Linda argues that the court’s maintenance award did not take into account the needs of the parties’ child.  However, the court found that Linda’s budget, which included projected items for the child, was overstated.  Moreover, the court did not require Linda to pay child support to Gary, which the court calculated as a $466 per month savings to Linda.  Linda has income available for discretionary spending on behalf of the child.

Linda argues that while she has taken full professional advantage of her degrees and employment opportunities in their community, she nevertheless relocated to that community when Gary obtained employment there.  She suggests that this is a factor the court should have considered in setting maintenance because Linda voluntarily limited her employment opportunities.  However, the court also found that neither party has been disadvantaged professionally in the marriage.  Based on this record, the parties’ different levels of income are not a consequence of the marriage.  See Gerth v. Gerth, 159 Wis.2d 678, 682-83, 465 N.W.2d 507, 509-10 (Ct. App. 1990).

Linda protests the trial court’s treatment of her budget.  She concedes that her current budget needs are approximately equal to Gary’s.  However, the budget she offered at trial contained numerous items which contemplated future needs based upon the parties’ standard of living during the marriage.  The trial court found that these expenses were beyond Linda’s level of need and would be discretionary decisions for Linda to make in light of her postdivorce income.  We do not agree that the court arbitrarily dismissed portions of Linda’s budget or failed to assess her needs. 

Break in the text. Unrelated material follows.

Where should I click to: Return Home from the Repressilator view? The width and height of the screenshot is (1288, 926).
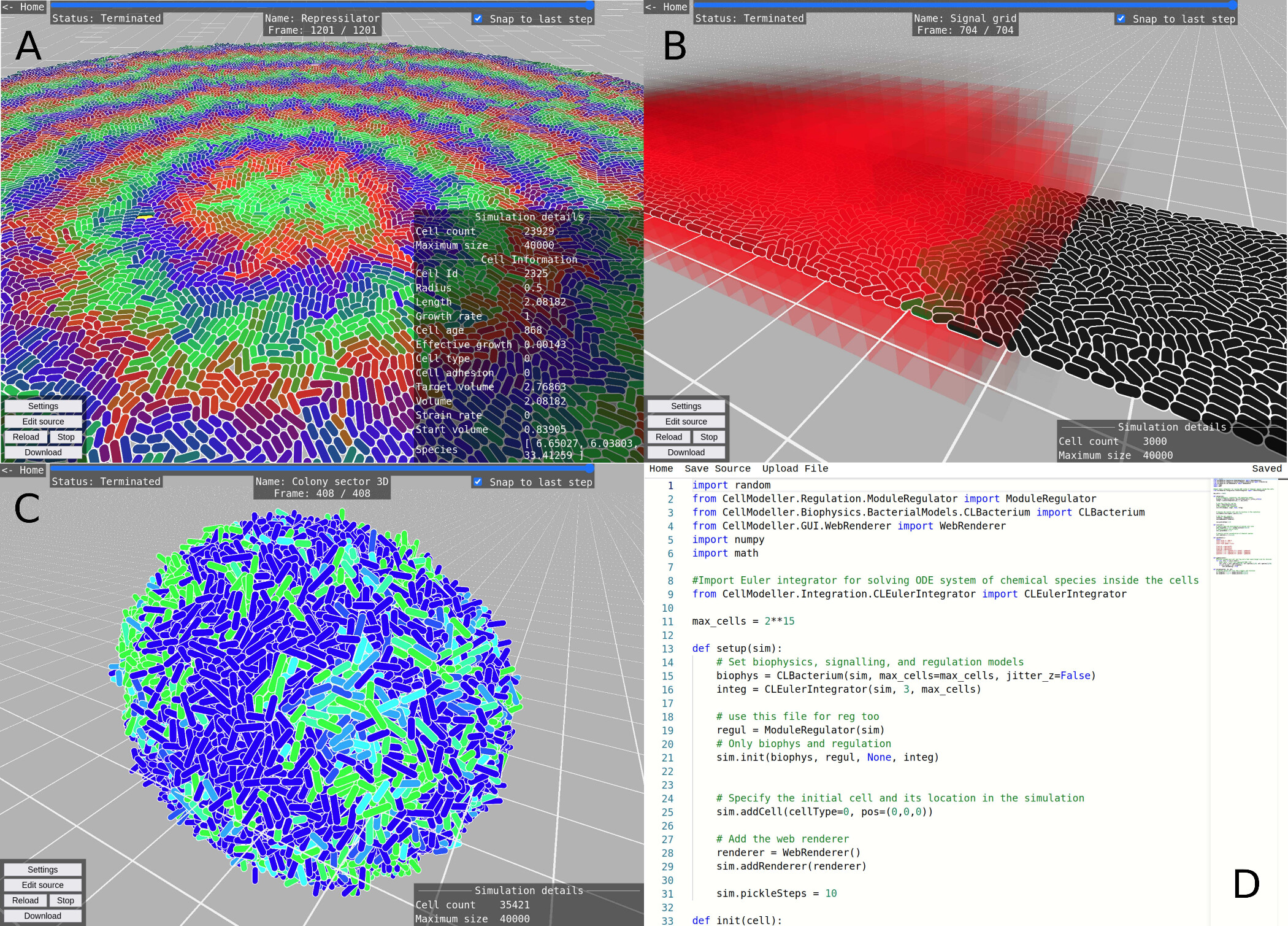(23, 7)
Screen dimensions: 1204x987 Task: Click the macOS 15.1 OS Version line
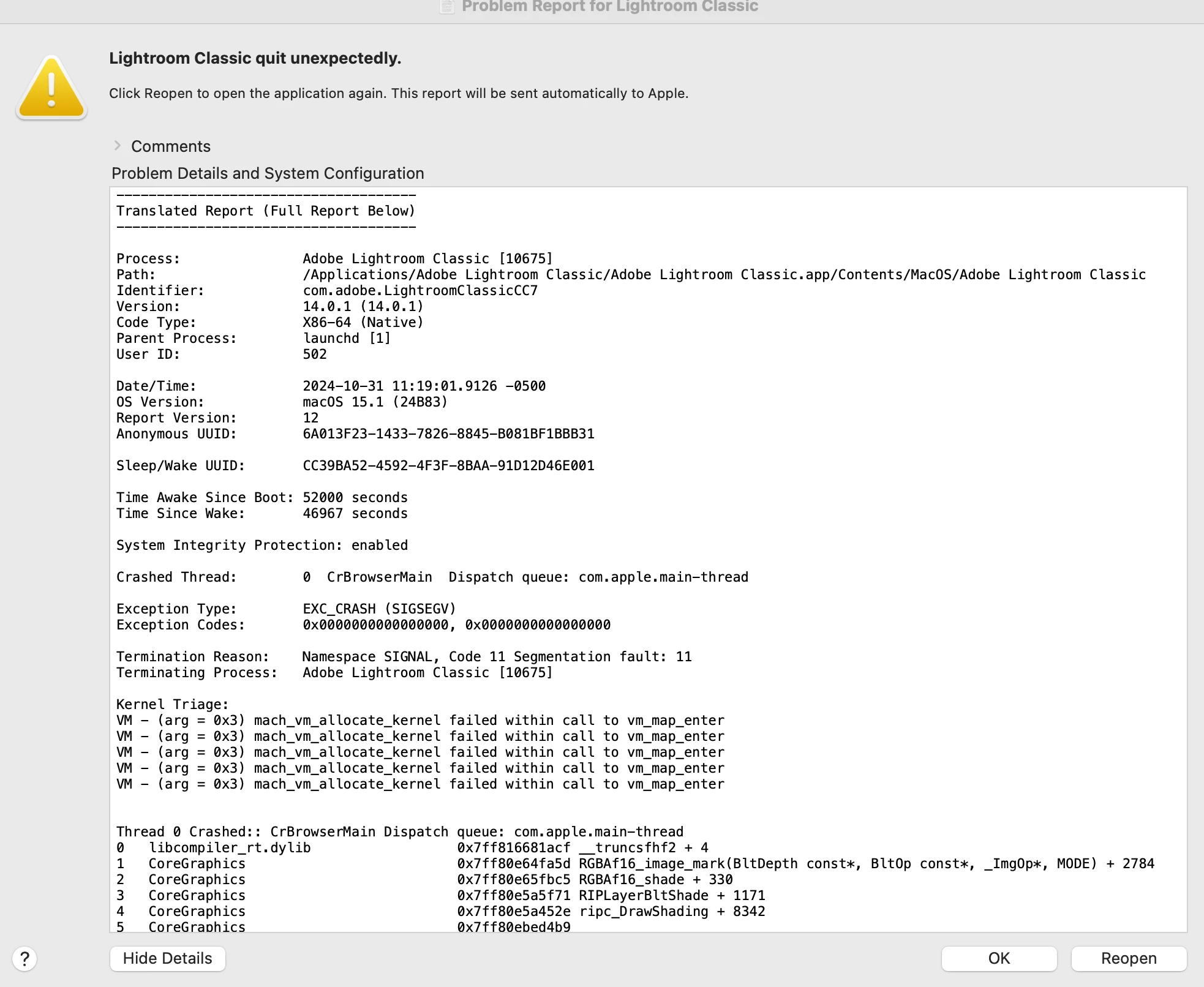[375, 402]
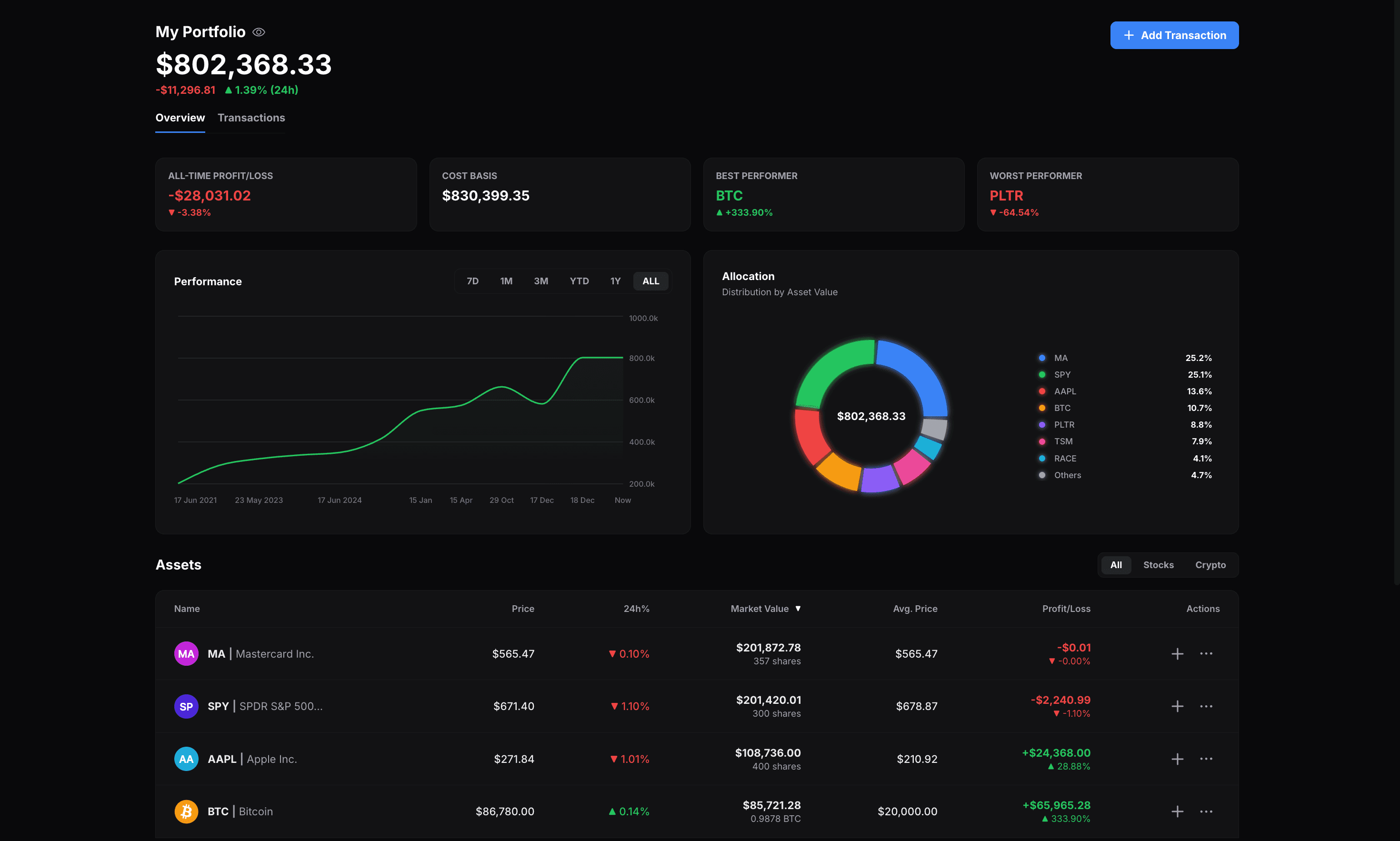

Finally, we note that in anticipation of the divorce the parties purchased separate homes and Linda’s home is not encumbered by a mortgage.  We note that Linda’s $34,000 in earnings, her $15,000 in investment income and her $12,000 in maintenance come close to a fifty/fifty split of the parties’ income. 

In summary, the court cited facts that justified a deviation from the presumed fifty/fifty split of income at divorce in a long-term marriage.  See Bahr, 107 Wis.2d at 85, 318 N.W.2d at 398.  We conclude that the court properly exercised its discretion in setting maintenance and met the objectives of fairness and support.

By the Court.—Judgment affirmed.

This opinion will not be published.  See Rule 809.23(1)(b)5, Stats.


 



[1]  Maintenance and property division are interdependent and cannot be awarded in a vacuum.  See Weiss v. Weiss, 122 Wis.2d 688, 697-98, 365 N.W.2d 608, 613 (Ct. App. 1985).